Loop ends. Heap contains [(4.24, [3,3]), (5.1, [5,-1])]. Your code will return [[3,3], [5,-1]]. This is incorrect.

The Crux of the Issue:
You are trying to keep a collection of the K smallest items seen so far. When a new item arrives, you need to compare it to the LARGEST of the items in your collection. If the new item is smaller than the largest one you’re currently holding, you kick out the largest and insert the new, smaller one.

A min-heap is very good at giving you the smallest item in O(1). It is very inefficient at giving you the largest item.

Question (The Self-Nudge):

What kind of heap is extremely efficient at finding and removing the largest element?
How would you simulate this type of heap using Python’s heapq, which is a min-heap by default? (Hint: what happens if you store negative distances in the heap?)

(Prompt): Answer these two questions.
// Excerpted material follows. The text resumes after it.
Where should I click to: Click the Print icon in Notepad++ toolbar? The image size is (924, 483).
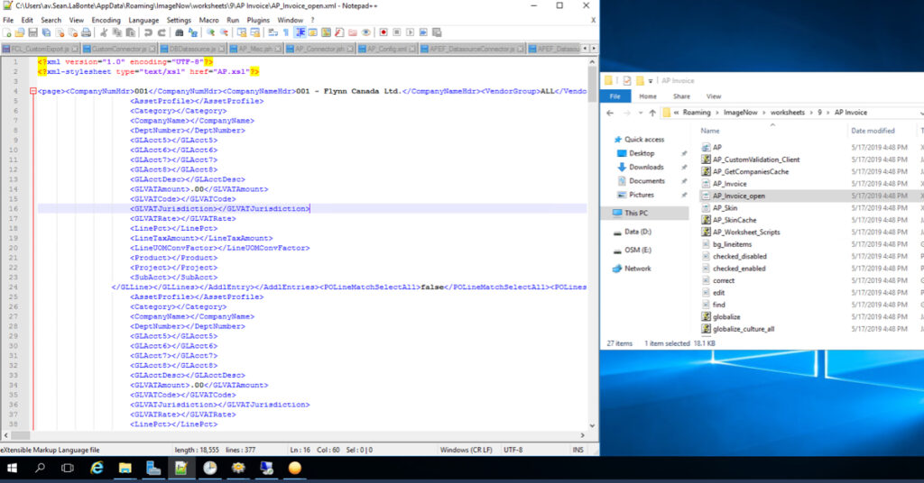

This is the key to flipping your algorithm to the correct, optimal pattern for a “Top K Smallest” problem.

we need to use a max heap

but in python we only have min heap by default , but if we flip the sign of the distance then it behaves like a max heap

import heapq
import math

points = [[3,3],[5,-1],[-2,4]]
k = 2

def euclidian_distance_helper(point):
	origin = [0,0]
	distance_squared = (origin[0]-point[0])**2 + (origin[1]-point[1])**2
	distance_square_root = math.sqrt(distance_squared)
	return distance_square_root

def k_nearest_point(points, K):
	max_heap = []
	results = []
	for point in points:
		distance = euclidian_distance_helper(point)
		if len(max_heap) < K:
			heapq.heappush(max_heap, (-distance,point))
		else:
			current_nearest_point_packet = max_heap[0]
			if - distance > current_nearest_point_packet[0]:
				heapq.heappushpop(max_heap, (-distance, point))
		
	while max_heap:
		current_nearest_point_packet = heapq.heappop(max_heap)
		results.append(current_nearest_point_packet[1])
	
	return results

print(k_nearest_point(points,k))

Final Polish (Optional Optimizations):

Tie-breaker: Just like in the mergeKLists problem, if two points had the exact same distance, Python might try to compare the point lists, which can be slow or unpredictable. The robust solution is to add a unique ID, but for LeetCode, this is often not necessary.
Square Roots: The sqrt calculation is relatively slow. Do you actually need it? Comparing d1 and d2 is the same as comparing d1d1 and d2d2 (as long as distances are non-negative). You can optimize the code by working with the squared distances directly and avoiding the math.sqrt call entirely. This is a common and valuable optimization to mention in an interview.

But as it stands, your code is a complete and correct O(N log K) solution, which is the optimal time complexity for this problem. You have successfully identified and implemented the “Top K” pattern using a max-heap. Fantastic work.